__ASSIGNMENT__
Of the entries below, copy only those lines that contain the word "Management".

◇ ◇ ◇

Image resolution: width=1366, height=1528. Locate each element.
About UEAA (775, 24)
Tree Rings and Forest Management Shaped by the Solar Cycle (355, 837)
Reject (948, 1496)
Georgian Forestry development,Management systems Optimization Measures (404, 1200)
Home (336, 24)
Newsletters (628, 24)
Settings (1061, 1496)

◇ ◇ ◇

__WRITTEN SOLUTION__
Tree Rings and Forest Management Shaped by the Solar Cycle (355, 837)
Georgian Forestry development,Management systems Optimization Measures (404, 1200)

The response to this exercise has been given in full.